Instructions to follow
Print out the records that follow, exactly and completely.

Dataset entries

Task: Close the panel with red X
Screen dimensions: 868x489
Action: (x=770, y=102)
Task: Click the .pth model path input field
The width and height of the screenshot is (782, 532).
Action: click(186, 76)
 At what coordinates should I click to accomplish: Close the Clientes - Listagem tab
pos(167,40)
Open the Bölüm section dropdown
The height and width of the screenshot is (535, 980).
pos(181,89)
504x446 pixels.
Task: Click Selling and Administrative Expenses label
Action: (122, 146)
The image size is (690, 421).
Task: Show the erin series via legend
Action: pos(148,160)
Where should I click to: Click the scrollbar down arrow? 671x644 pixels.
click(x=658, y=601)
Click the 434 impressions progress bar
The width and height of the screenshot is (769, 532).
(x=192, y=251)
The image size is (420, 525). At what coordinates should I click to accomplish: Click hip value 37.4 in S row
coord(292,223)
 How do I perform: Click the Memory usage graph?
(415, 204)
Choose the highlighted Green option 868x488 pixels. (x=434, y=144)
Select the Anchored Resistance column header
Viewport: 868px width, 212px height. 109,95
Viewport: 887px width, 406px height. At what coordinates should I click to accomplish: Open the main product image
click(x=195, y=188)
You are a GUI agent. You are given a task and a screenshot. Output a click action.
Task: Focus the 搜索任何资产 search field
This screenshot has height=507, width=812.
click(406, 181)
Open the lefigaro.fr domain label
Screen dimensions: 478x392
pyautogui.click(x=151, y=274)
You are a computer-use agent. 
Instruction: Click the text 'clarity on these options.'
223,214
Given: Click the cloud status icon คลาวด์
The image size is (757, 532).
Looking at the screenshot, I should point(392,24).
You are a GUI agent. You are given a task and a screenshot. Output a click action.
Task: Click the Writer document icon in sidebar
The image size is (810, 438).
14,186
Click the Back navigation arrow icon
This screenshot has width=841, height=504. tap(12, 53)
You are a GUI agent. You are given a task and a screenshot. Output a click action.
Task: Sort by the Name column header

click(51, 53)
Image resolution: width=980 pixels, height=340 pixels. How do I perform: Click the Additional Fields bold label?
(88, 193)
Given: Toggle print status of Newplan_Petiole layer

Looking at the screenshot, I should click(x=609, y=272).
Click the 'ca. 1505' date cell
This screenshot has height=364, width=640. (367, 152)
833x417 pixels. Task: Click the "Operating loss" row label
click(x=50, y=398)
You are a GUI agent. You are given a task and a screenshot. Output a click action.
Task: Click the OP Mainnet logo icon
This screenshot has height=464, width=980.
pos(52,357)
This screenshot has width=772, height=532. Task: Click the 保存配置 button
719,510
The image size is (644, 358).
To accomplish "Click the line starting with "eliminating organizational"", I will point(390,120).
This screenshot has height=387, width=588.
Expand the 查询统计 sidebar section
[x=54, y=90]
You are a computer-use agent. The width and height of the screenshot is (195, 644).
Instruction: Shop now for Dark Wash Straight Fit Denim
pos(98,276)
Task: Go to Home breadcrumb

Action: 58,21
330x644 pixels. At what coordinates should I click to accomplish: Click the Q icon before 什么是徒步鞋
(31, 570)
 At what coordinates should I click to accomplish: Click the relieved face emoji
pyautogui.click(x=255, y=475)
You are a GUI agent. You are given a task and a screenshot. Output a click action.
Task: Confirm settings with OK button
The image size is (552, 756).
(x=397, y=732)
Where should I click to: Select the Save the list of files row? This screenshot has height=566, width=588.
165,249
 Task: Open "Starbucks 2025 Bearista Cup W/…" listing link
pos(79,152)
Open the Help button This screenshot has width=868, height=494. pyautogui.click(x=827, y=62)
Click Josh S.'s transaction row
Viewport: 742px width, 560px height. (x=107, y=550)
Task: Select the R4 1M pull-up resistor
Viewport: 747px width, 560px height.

Expected answer
Task: Close the panel with red X
Screen dimensions: 868x489
Action: (x=770, y=102)
Task: Click the .pth model path input field
The width and height of the screenshot is (782, 532).
Action: click(186, 76)
 At what coordinates should I click to accomplish: Close the Clientes - Listagem tab
pos(167,40)
Open the Bölüm section dropdown
The height and width of the screenshot is (535, 980).
pos(181,89)
504x446 pixels.
Task: Click Selling and Administrative Expenses label
Action: (122, 146)
The image size is (690, 421).
Task: Show the erin series via legend
Action: pos(148,160)
Where should I click to: Click the scrollbar down arrow? 671x644 pixels.
click(x=658, y=601)
Click the 434 impressions progress bar
The width and height of the screenshot is (769, 532).
(x=192, y=251)
The image size is (420, 525). At what coordinates should I click to accomplish: Click hip value 37.4 in S row
coord(292,223)
 How do I perform: Click the Memory usage graph?
(415, 204)
Choose the highlighted Green option 868x488 pixels. (x=434, y=144)
Select the Anchored Resistance column header
Viewport: 868px width, 212px height. 109,95
Viewport: 887px width, 406px height. At what coordinates should I click to accomplish: Open the main product image
click(x=195, y=188)
You are a GUI agent. You are given a task and a screenshot. Output a click action.
Task: Focus the 搜索任何资产 search field
This screenshot has height=507, width=812.
click(406, 181)
Open the lefigaro.fr domain label
Screen dimensions: 478x392
pyautogui.click(x=151, y=274)
You are a computer-use agent. 
Instruction: Click the text 'clarity on these options.'
223,214
Given: Click the cloud status icon คลาวด์
The image size is (757, 532).
Looking at the screenshot, I should point(392,24).
You are a GUI agent. You are given a task and a screenshot. Output a click action.
Task: Click the Writer document icon in sidebar
The image size is (810, 438).
14,186
Click the Back navigation arrow icon
This screenshot has width=841, height=504. tap(12, 53)
You are a GUI agent. You are given a task and a screenshot. Output a click action.
Task: Sort by the Name column header

click(51, 53)
Image resolution: width=980 pixels, height=340 pixels. How do I perform: Click the Additional Fields bold label?
(88, 193)
Given: Toggle print status of Newplan_Petiole layer

Looking at the screenshot, I should click(x=609, y=272).
Click the 'ca. 1505' date cell
This screenshot has height=364, width=640. (367, 152)
833x417 pixels. Task: Click the "Operating loss" row label
click(x=50, y=398)
You are a GUI agent. You are given a task and a screenshot. Output a click action.
Task: Click the OP Mainnet logo icon
This screenshot has height=464, width=980.
pos(52,357)
This screenshot has width=772, height=532. Task: Click the 保存配置 button
719,510
The image size is (644, 358).
To accomplish "Click the line starting with "eliminating organizational"", I will point(390,120).
This screenshot has height=387, width=588.
Expand the 查询统计 sidebar section
[x=54, y=90]
You are a computer-use agent. The width and height of the screenshot is (195, 644).
Instruction: Shop now for Dark Wash Straight Fit Denim
pos(98,276)
Task: Go to Home breadcrumb

Action: 58,21
330x644 pixels. At what coordinates should I click to accomplish: Click the Q icon before 什么是徒步鞋
(31, 570)
 At what coordinates should I click to accomplish: Click the relieved face emoji
pyautogui.click(x=255, y=475)
You are a GUI agent. You are given a task and a screenshot. Output a click action.
Task: Confirm settings with OK button
The image size is (552, 756).
(x=397, y=732)
Where should I click to: Select the Save the list of files row? This screenshot has height=566, width=588.
165,249
 Task: Open "Starbucks 2025 Bearista Cup W/…" listing link
pos(79,152)
Open the Help button This screenshot has width=868, height=494. pyautogui.click(x=827, y=62)
Click Josh S.'s transaction row
Viewport: 742px width, 560px height. (x=107, y=550)
Task: Select the R4 1M pull-up resistor
Viewport: 747px width, 560px height.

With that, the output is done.